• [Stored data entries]
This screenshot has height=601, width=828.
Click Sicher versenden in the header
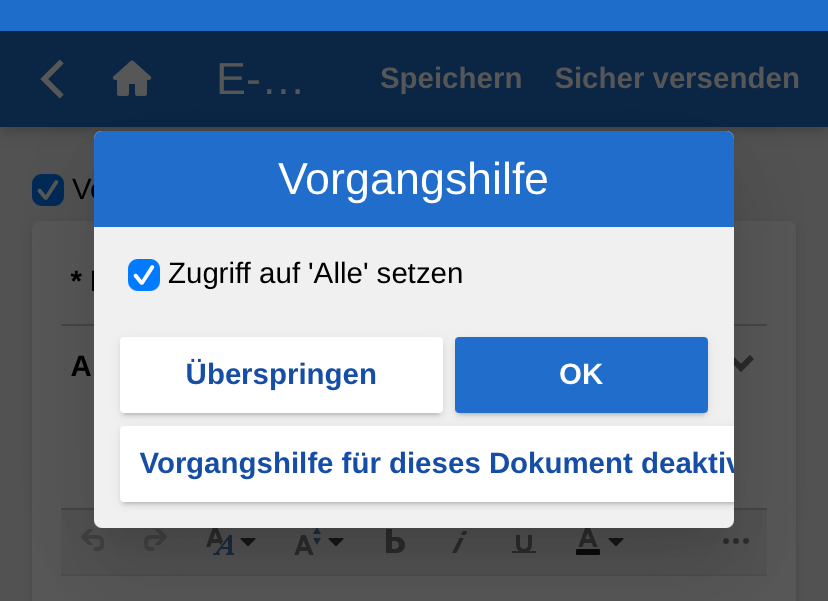coord(677,79)
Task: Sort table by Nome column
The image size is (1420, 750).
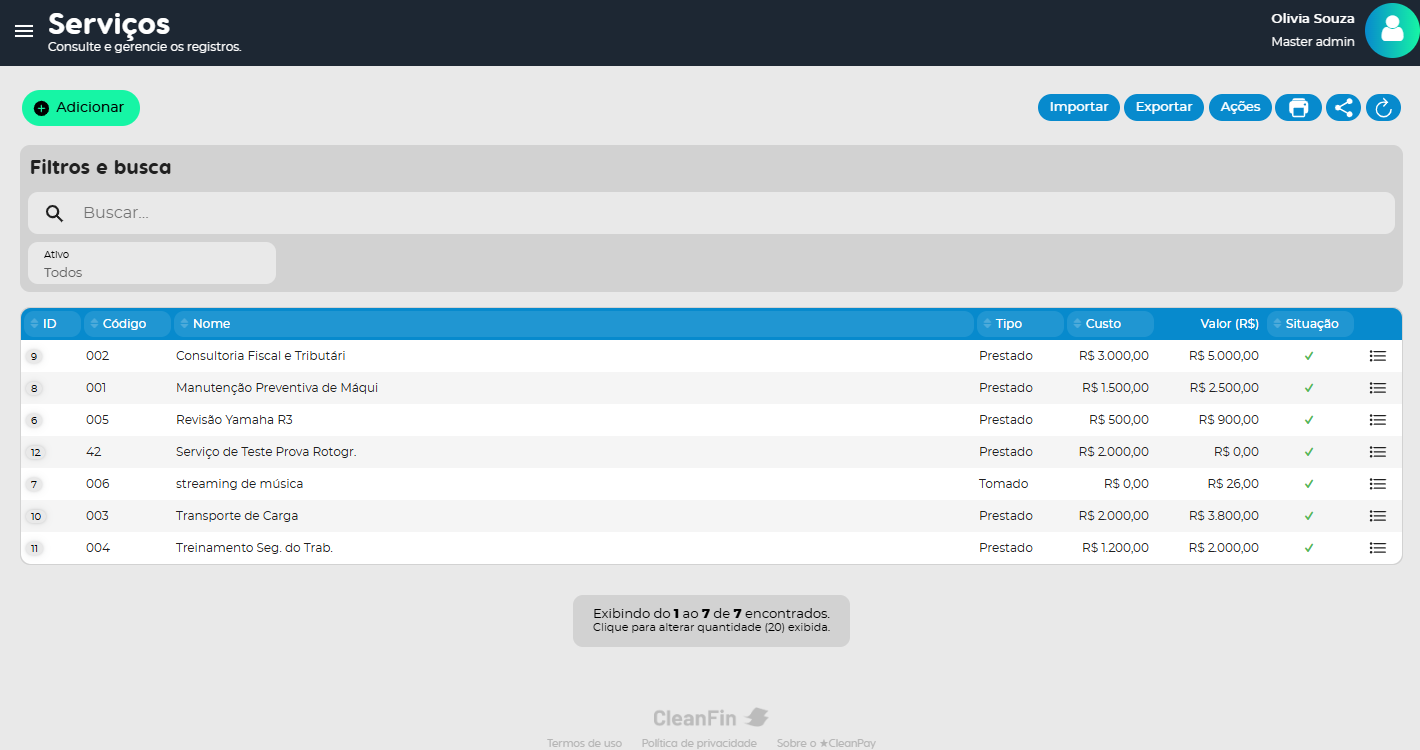Action: click(211, 324)
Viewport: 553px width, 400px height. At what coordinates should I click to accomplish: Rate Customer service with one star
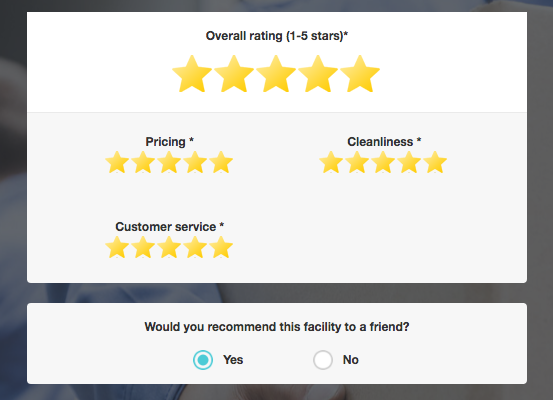(117, 247)
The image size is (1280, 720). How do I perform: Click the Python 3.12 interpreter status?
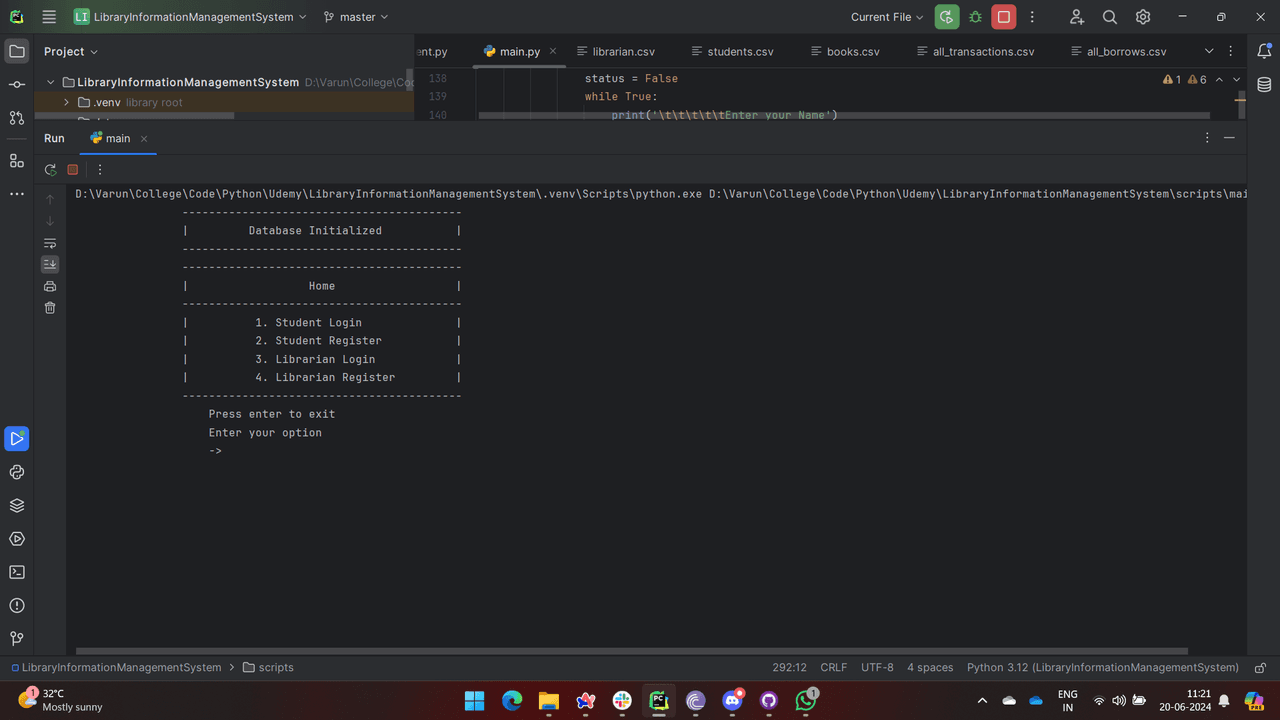[x=1102, y=667]
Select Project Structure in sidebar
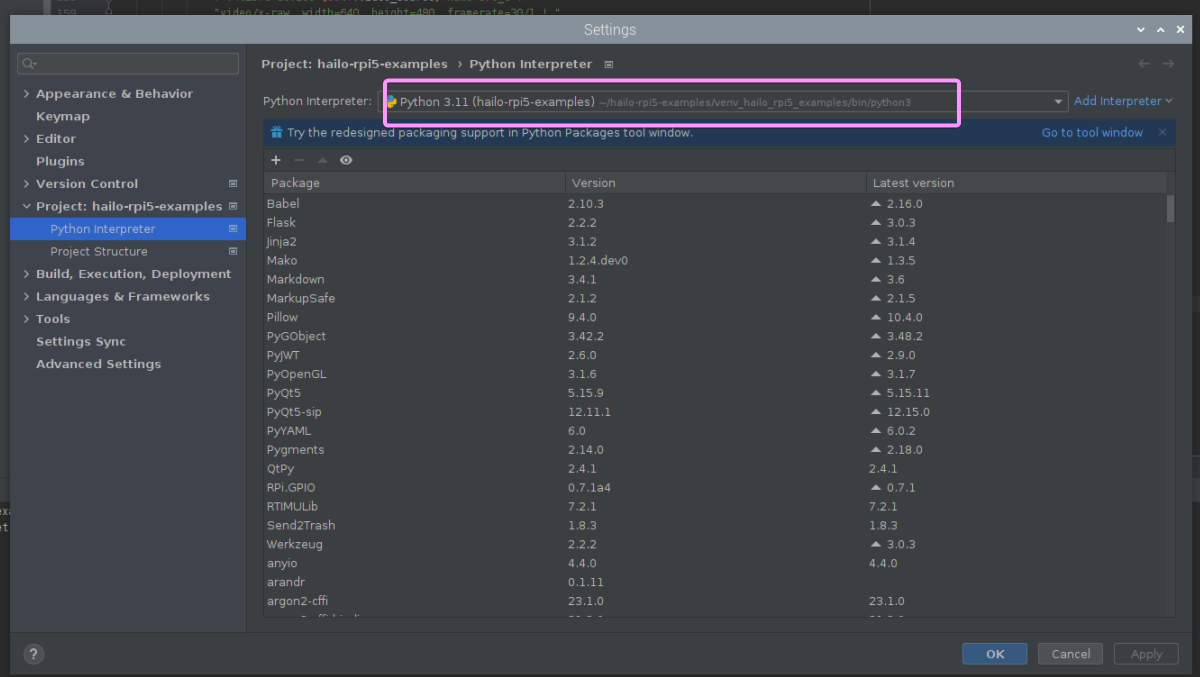Viewport: 1200px width, 677px height. click(98, 252)
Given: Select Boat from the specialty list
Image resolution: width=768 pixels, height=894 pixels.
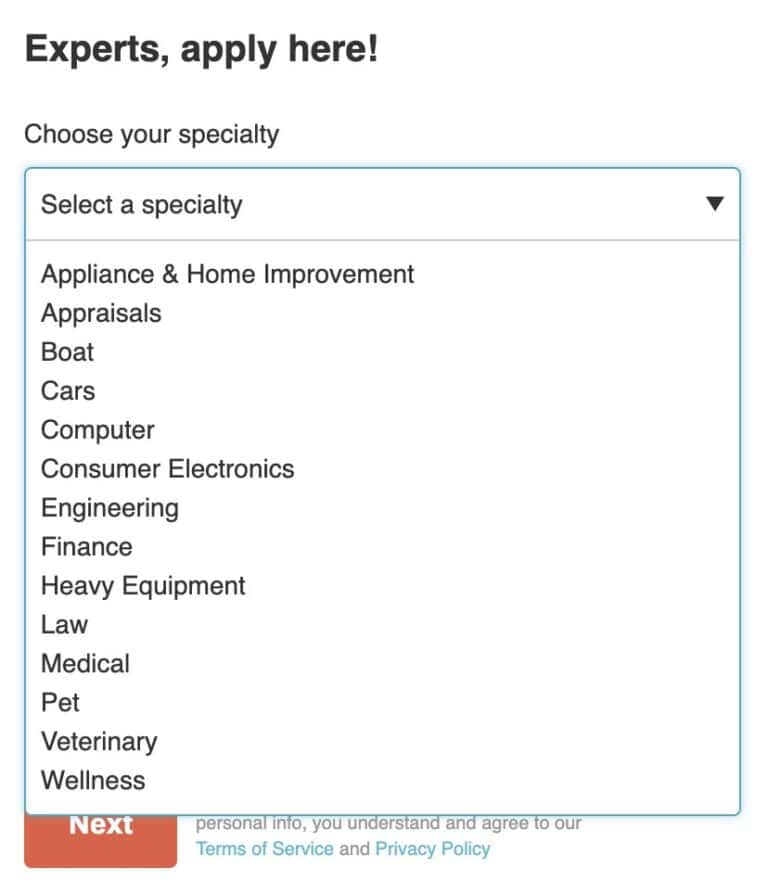Looking at the screenshot, I should point(66,352).
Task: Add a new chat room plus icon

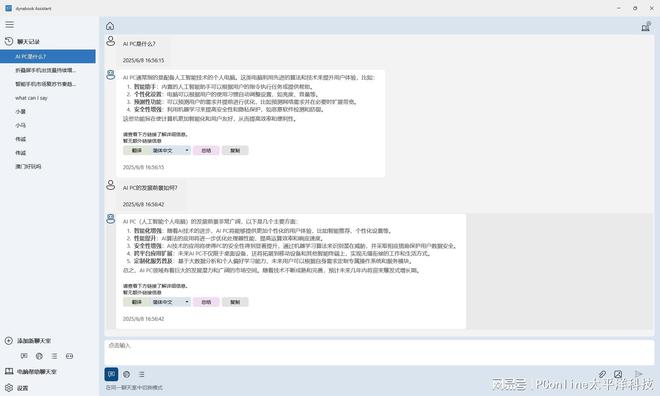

• [EXERCISE INSTRUCTIONS] Your reply should be one number, the count of lines in the data that include the word "Task".

• [ANSWER TO THE EXERCISE] 2